SOURCE TEXT:
II. Development of Expenditure

 

 

Expenditure needs have been estimated on the basis of the expenditure classification used in the current financial framework under the following six major categories:

  • The common agricultural policy, expenditure on which is limited by the agricultural guideline
  • Structural actions
  • Other internal policies
  • External action
  • Administrative expenditure
  • Reserves (monetary reserve and reserves for emergency aid and loan guarantees)

Where appropriate, requirements have been broken down into those needed for the existing fifteen Member States, pre-accession aid and expenditure following the accession of new Member States.

1. Agricultural expenditure

Maintaining the current method of calculating the agricultural guideline would not pose any difficulty in covering identified agricultural expenditure needs.

Expenditure under the reformed agricultural policy for the existing fifteen Member States would cover:

  • market intervention measures and export refunds; following the reform (which is to bring Community prices closer to prices on the world market) these costs should fall by about ECU 3.7 billion (1.4 billion for cereals, 1.2 billion for beef and 0.9 billion for milk products) by the year 2006 compared with what they would be if there were no reform;
  • direct compensatory aid; here the reform will entail additional expenditure of about ECU 7.7 billion by the same date (1.7 billion for cereals, 4.1 billion for beef, 3.0 billion for milk products and a saving of 1.0 billion as a result of direct payments for silage maize being abolished);
  • existing accompanying measures (agri-environment, afforestation, early retirement); about ECU 2.8 billion a year plus the new rural development accompanying measures and the horizontal measures in the fisheries sector (FIFG), costing from 1.9 to 2.0 billion a year over the period, which are to be taken over by the EAGGF Guarantee section; on that occasion a proposal will be made for the appropriate adjustments to the EAGGF financial regulations.

Dataset rows
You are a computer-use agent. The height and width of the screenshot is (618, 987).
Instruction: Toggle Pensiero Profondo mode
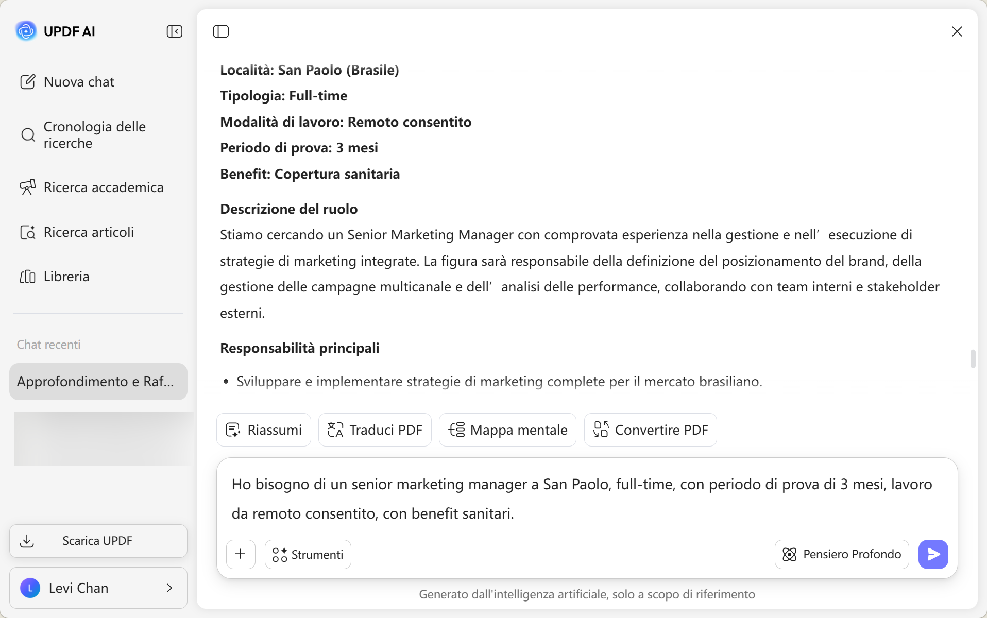tap(842, 554)
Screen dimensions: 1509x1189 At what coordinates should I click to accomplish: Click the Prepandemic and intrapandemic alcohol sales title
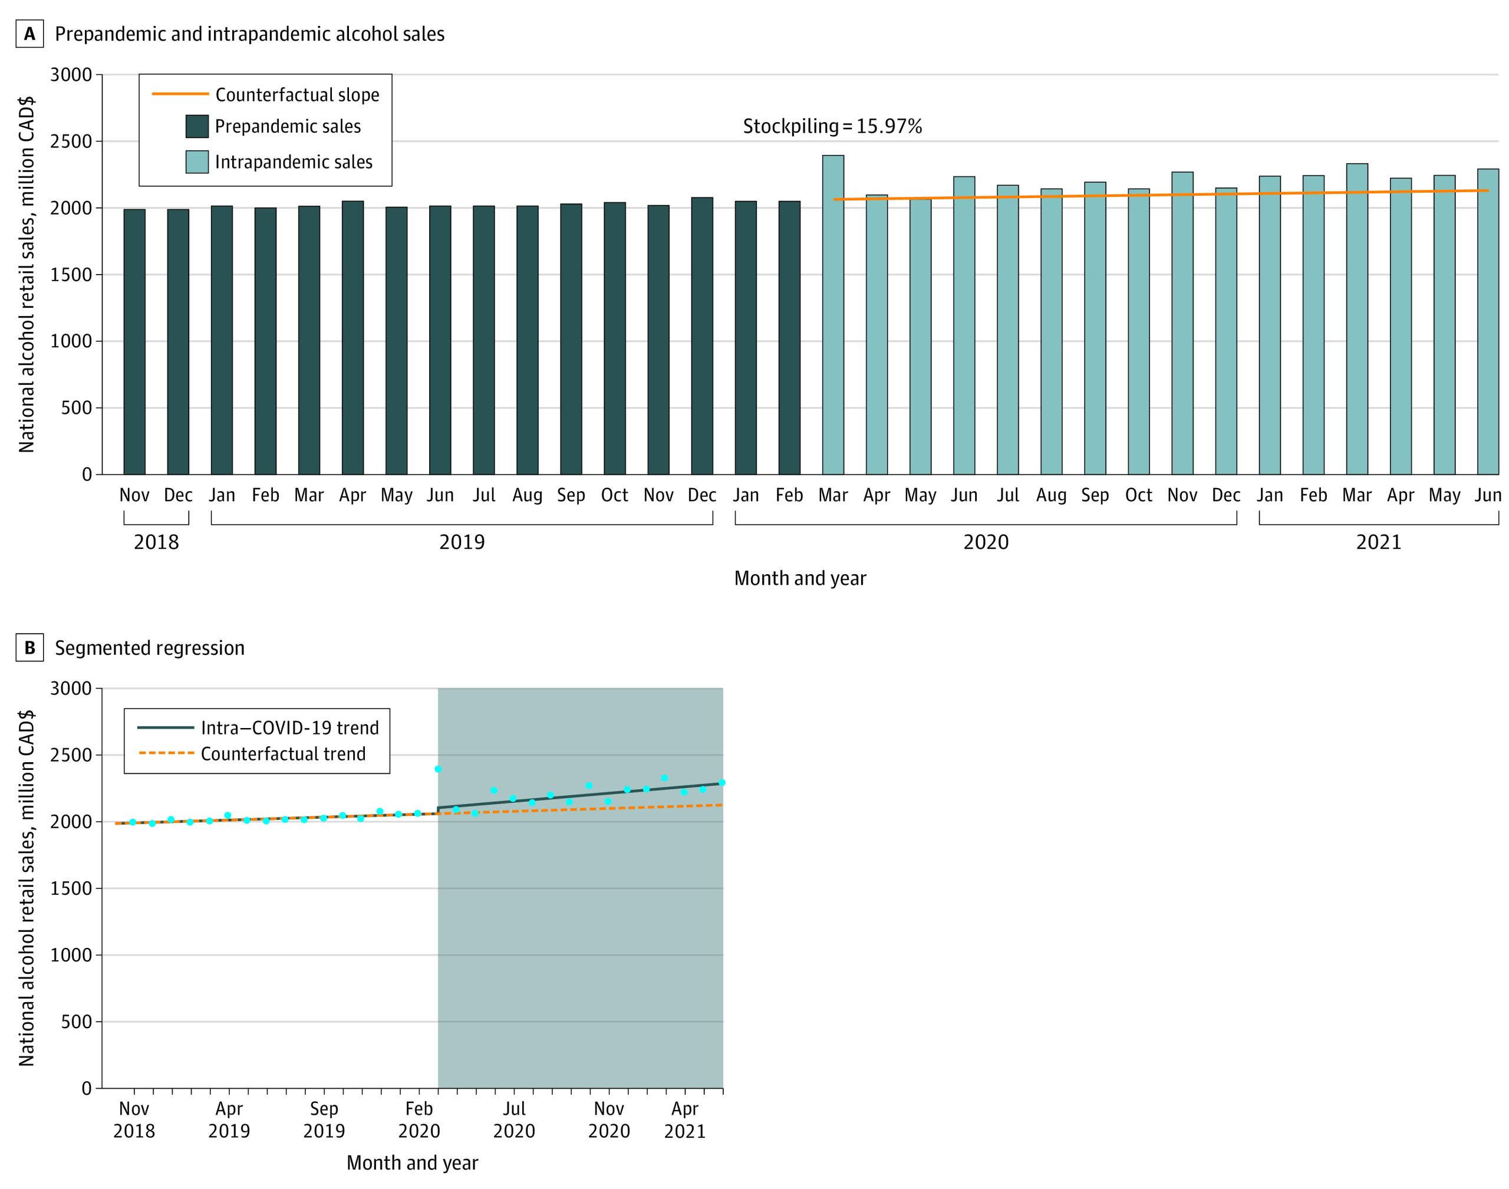point(249,34)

CHALLENGE 1:
Answer these questions from the expenditure text.
(a) Under how many major categories have expenditure needs been estimated?
(b) By about how much should market intervention and export refund costs fall by 2006?
(c) What saving results from abolishing direct payments for silage maize?
CHALLENGE 2:
In the expenditure text, copy the passage from "II. Development of" up to and including "and loan guarantees)".

SOLUTION 1:
(a) Six
(b) About ECU 3.7 billion
(c) 1.0 billion

SOLUTION 2:
II. Development of Expenditure

 

 

Expenditure needs have been estimated on the basis of the expenditure classification used in the current financial framework under the following six major categories:

  • The common agricultural policy, expenditure on which is limited by the agricultural guideline
  • Structural actions
  • Other internal policies
  • External action
  • Administrative expenditure
  • Reserves (monetary reserve and reserves for emergency aid and loan guarantees)